[[ Source text, beginning ]]

Flavan-3-ols are the major
flavonoids present in
tea (Camellia sinensis) leaves. These are known to have
antioxidant and
free radical scavenging properties in vitro.
Flavanone 3-hydroxylase is considered to be an important
enzyme of
flavonoid pathway leading to accumulation of flavan-3-ols in
tea. Expression analysis revealed the upregulation in transcript levels of C. sinensis
flavanone 3-hydroxylase (CsF3H) encoding gene under salt stress. In this study, the biotechnological potential of CsF3H was evaluated by gene overexpression in tobacco (Nicotiana tabacum cv. Xanthi). Overexpression of CsF3H
cDNA increased the content of flavan-3-ols in tobacco and conferred tolerance to salt stress and fungus Alternaria solani
infection. Transgenic tobaccos were observed for increase in primary root length, number of lateral roots,
chlorophyll content,
antioxidant enzyme expression and their activities. Also, they showed lesser
malondialdehyde content and
electrolyte leakage compared to control tobacco plants. Further, transgenic plants produced higher degree of
pectin methyl esterification via decreasing
pectin methyl
esterase (PME) activity in roots and leaves under unstressed and
salt stressed conditions. The effect of flavan-3-ols on
pectin methyl esterification under
salt stressed conditions was further validated through in vitro experiments in which non-transgenic (wild) tobacco seedlings were exposed to salt stress in presence of flavan-3-ols,
epicatechin and
epigallocatechin. The in vitro exposed seedlings showed similar trend of increase in
pectin methyl esterification through decreasing PME activity as observed in CsF3H transgenic lines. Taken together, overexpression of CsF3H provided tolerance to salt stress and fungus A. solani
infection to transgenic tobacco through improved
antioxidant system and enhanced
pectin methyl esterification.

[[ Source text, end ]]
[[ Dataset excerpts, beginning ]]

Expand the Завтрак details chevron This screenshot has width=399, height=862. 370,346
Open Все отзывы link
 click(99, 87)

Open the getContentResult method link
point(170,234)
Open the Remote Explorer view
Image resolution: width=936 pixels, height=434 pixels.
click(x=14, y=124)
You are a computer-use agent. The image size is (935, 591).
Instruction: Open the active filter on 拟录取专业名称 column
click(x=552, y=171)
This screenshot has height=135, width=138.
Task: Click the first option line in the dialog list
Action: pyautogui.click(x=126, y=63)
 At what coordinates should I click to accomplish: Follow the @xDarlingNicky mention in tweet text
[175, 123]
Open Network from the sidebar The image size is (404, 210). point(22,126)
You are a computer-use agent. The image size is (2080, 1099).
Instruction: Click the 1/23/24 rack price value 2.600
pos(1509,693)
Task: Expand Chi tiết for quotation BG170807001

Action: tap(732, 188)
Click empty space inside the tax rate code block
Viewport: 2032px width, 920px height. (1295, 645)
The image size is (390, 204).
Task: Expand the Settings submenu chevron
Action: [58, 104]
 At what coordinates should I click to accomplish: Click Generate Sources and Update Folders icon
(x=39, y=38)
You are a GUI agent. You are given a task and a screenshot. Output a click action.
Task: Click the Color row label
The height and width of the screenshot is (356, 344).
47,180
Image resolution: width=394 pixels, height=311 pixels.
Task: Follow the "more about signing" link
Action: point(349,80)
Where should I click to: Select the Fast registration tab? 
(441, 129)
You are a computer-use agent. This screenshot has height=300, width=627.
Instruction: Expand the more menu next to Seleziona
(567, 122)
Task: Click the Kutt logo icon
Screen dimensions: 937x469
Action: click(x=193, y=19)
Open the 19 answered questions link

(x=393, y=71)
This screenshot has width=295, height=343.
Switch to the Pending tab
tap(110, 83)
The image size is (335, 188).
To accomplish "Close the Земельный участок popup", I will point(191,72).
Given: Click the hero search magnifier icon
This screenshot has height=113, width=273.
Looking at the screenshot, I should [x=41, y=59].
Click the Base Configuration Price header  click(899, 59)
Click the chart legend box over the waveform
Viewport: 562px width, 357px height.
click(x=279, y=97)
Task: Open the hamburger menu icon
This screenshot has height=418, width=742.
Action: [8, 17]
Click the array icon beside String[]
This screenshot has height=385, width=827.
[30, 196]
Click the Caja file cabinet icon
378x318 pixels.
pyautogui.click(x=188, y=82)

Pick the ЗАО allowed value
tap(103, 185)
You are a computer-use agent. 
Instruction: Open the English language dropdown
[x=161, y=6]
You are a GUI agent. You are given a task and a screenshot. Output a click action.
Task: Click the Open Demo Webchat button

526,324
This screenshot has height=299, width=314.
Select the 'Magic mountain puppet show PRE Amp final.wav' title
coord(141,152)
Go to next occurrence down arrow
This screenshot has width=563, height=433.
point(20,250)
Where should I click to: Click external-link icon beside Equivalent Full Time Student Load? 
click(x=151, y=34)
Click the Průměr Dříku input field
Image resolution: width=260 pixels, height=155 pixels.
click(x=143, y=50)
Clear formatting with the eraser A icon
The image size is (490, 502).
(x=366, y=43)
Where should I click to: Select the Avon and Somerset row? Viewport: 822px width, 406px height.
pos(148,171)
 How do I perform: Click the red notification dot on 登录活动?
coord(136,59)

[[ Dataset excerpts, end ]]

Exercise objective:
Copy word for word the part of the tea flavan-3-ol text above, from "Flavan-3-ols are the" to "properties in vitro.".

Solved exercise:
Flavan-3-ols are the major
flavonoids present in
tea (Camellia sinensis) leaves. These are known to have
antioxidant and
free radical scavenging properties in vitro.